About this task: Write out every record below exactly, so that nothing differs from what is shown.

*-*-*

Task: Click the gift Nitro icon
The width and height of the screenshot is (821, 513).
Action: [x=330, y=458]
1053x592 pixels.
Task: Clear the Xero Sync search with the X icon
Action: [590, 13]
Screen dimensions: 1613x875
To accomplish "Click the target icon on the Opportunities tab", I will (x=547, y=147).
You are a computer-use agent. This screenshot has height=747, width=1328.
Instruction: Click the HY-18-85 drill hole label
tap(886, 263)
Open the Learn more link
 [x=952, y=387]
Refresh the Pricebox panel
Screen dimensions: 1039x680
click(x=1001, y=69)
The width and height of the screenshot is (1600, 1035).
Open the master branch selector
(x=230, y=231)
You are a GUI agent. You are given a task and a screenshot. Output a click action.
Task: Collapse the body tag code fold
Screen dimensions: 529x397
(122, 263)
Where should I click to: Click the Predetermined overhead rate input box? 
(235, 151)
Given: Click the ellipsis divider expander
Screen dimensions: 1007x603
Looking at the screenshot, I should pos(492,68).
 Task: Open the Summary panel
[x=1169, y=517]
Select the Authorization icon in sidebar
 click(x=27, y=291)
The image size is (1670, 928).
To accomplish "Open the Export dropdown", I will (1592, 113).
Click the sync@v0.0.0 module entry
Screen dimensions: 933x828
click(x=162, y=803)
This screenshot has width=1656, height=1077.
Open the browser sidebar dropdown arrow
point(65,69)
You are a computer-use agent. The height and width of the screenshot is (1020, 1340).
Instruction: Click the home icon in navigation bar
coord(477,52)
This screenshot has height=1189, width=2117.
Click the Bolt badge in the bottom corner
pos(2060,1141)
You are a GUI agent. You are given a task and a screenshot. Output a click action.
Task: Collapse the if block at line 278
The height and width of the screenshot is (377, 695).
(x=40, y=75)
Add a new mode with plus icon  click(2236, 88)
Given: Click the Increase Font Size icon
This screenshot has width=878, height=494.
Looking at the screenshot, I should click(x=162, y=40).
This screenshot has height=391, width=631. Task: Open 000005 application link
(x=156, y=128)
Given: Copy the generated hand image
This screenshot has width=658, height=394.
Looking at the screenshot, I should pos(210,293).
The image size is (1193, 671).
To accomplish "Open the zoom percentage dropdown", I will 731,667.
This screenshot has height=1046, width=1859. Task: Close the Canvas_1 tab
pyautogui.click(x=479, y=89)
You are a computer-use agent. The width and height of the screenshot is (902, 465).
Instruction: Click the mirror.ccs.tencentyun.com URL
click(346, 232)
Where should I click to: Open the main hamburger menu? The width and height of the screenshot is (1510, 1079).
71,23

*-*-*

Response to the exercise:
Task: Click the gift Nitro icon
The width and height of the screenshot is (821, 513).
Action: [x=330, y=458]
1053x592 pixels.
Task: Clear the Xero Sync search with the X icon
Action: [590, 13]
Screen dimensions: 1613x875
To accomplish "Click the target icon on the Opportunities tab", I will (x=547, y=147).
You are a computer-use agent. This screenshot has height=747, width=1328.
Instruction: Click the HY-18-85 drill hole label
tap(886, 263)
Open the Learn more link
 [x=952, y=387]
Refresh the Pricebox panel
Screen dimensions: 1039x680
click(x=1001, y=69)
The width and height of the screenshot is (1600, 1035).
Open the master branch selector
(x=230, y=231)
You are a GUI agent. You are given a task and a screenshot. Output a click action.
Task: Collapse the body tag code fold
Screen dimensions: 529x397
(122, 263)
Where should I click to: Click the Predetermined overhead rate input box? 
(235, 151)
Given: Click the ellipsis divider expander
Screen dimensions: 1007x603
Looking at the screenshot, I should pos(492,68).
 Task: Open the Summary panel
[x=1169, y=517]
Select the Authorization icon in sidebar
 click(x=27, y=291)
The image size is (1670, 928).
To accomplish "Open the Export dropdown", I will (1592, 113).
Click the sync@v0.0.0 module entry
Screen dimensions: 933x828
click(x=162, y=803)
This screenshot has width=1656, height=1077.
Open the browser sidebar dropdown arrow
point(65,69)
You are a computer-use agent. The height and width of the screenshot is (1020, 1340).
Instruction: Click the home icon in navigation bar
coord(477,52)
This screenshot has height=1189, width=2117.
Click the Bolt badge in the bottom corner
pos(2060,1141)
You are a GUI agent. You are given a task and a screenshot. Output a click action.
Task: Collapse the if block at line 278
The height and width of the screenshot is (377, 695).
(x=40, y=75)
Add a new mode with plus icon  click(2236, 88)
Given: Click the Increase Font Size icon
This screenshot has width=878, height=494.
Looking at the screenshot, I should click(x=162, y=40).
This screenshot has height=391, width=631. Task: Open 000005 application link
(x=156, y=128)
Given: Copy the generated hand image
This screenshot has width=658, height=394.
Looking at the screenshot, I should pos(210,293).
The image size is (1193, 671).
To accomplish "Open the zoom percentage dropdown", I will 731,667.
This screenshot has height=1046, width=1859. Task: Close the Canvas_1 tab
pyautogui.click(x=479, y=89)
You are a computer-use agent. The width and height of the screenshot is (902, 465).
Instruction: Click the mirror.ccs.tencentyun.com URL
click(346, 232)
Where should I click to: Open the main hamburger menu? The width and height of the screenshot is (1510, 1079).
71,23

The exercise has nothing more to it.